#### [Task statement]
Copy the items word for word, from the line that contains "Disc color mode" through the end of the items.

(Interface element items)
......

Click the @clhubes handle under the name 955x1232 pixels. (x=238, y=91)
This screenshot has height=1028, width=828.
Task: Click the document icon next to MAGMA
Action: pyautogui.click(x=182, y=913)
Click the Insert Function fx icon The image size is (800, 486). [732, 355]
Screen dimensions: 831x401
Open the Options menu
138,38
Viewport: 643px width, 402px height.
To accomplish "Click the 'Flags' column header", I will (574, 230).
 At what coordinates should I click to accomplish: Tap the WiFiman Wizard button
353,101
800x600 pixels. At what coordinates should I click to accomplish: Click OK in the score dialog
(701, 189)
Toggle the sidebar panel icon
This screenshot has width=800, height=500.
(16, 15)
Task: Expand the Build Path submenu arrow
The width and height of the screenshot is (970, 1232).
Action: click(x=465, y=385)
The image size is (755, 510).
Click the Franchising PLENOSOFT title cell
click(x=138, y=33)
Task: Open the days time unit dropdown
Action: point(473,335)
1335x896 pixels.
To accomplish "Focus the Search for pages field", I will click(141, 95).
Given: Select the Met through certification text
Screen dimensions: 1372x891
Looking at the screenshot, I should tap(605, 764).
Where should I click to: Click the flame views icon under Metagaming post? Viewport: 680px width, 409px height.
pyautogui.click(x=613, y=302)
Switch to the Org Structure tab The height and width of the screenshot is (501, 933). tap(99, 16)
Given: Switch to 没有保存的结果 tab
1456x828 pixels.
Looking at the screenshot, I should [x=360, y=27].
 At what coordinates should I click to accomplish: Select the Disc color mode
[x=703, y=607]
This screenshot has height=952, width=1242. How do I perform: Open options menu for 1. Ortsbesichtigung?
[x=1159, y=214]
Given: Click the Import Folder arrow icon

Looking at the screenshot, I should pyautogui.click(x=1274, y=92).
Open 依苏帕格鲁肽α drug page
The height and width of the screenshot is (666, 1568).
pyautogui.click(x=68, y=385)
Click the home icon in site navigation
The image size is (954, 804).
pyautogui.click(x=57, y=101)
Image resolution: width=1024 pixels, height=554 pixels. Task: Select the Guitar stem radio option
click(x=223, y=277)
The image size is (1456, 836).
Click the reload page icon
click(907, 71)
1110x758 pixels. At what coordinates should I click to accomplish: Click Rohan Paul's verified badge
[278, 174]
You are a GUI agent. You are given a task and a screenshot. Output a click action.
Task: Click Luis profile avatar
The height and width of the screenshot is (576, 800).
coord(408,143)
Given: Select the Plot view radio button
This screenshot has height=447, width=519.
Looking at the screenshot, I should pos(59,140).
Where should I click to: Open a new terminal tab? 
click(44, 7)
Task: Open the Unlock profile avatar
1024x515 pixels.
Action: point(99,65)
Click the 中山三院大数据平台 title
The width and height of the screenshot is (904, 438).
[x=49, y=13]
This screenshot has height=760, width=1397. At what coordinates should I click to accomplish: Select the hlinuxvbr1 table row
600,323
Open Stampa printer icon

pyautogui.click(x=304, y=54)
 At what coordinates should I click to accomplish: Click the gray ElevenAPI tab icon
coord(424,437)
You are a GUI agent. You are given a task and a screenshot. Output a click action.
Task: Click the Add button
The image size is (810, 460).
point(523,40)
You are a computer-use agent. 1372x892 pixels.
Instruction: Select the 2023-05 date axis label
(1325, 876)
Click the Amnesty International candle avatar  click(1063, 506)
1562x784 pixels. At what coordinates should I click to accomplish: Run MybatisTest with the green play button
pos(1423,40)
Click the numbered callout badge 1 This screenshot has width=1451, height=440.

......

#### [Correct response]
 At what coordinates should I click to accomplish: Select the Disc color mode
[x=703, y=607]
This screenshot has height=952, width=1242. How do I perform: Open options menu for 1. Ortsbesichtigung?
[x=1159, y=214]
Given: Click the Import Folder arrow icon

Looking at the screenshot, I should pyautogui.click(x=1274, y=92).
Open 依苏帕格鲁肽α drug page
The height and width of the screenshot is (666, 1568).
pyautogui.click(x=68, y=385)
Click the home icon in site navigation
The image size is (954, 804).
pyautogui.click(x=57, y=101)
Image resolution: width=1024 pixels, height=554 pixels. Task: Select the Guitar stem radio option
click(x=223, y=277)
The image size is (1456, 836).
Click the reload page icon
click(907, 71)
1110x758 pixels. At what coordinates should I click to accomplish: Click Rohan Paul's verified badge
[278, 174]
You are a GUI agent. You are given a task and a screenshot. Output a click action.
Task: Click Luis profile avatar
The height and width of the screenshot is (576, 800).
coord(408,143)
Given: Select the Plot view radio button
This screenshot has height=447, width=519.
Looking at the screenshot, I should pos(59,140).
Where should I click to: Open a new terminal tab? 
click(44, 7)
Task: Open the Unlock profile avatar
1024x515 pixels.
Action: point(99,65)
Click the 中山三院大数据平台 title
The width and height of the screenshot is (904, 438).
[x=49, y=13]
This screenshot has height=760, width=1397. At what coordinates should I click to accomplish: Select the hlinuxvbr1 table row
600,323
Open Stampa printer icon

pyautogui.click(x=304, y=54)
 At what coordinates should I click to accomplish: Click the gray ElevenAPI tab icon
coord(424,437)
You are a GUI agent. You are given a task and a screenshot. Output a click action.
Task: Click the Add button
The image size is (810, 460).
point(523,40)
You are a computer-use agent. 1372x892 pixels.
Instruction: Select the 2023-05 date axis label
(1325, 876)
Click the Amnesty International candle avatar  click(1063, 506)
1562x784 pixels. At what coordinates should I click to accomplish: Run MybatisTest with the green play button
pos(1423,40)
Click the numbered callout badge 1 This screenshot has width=1451, height=440.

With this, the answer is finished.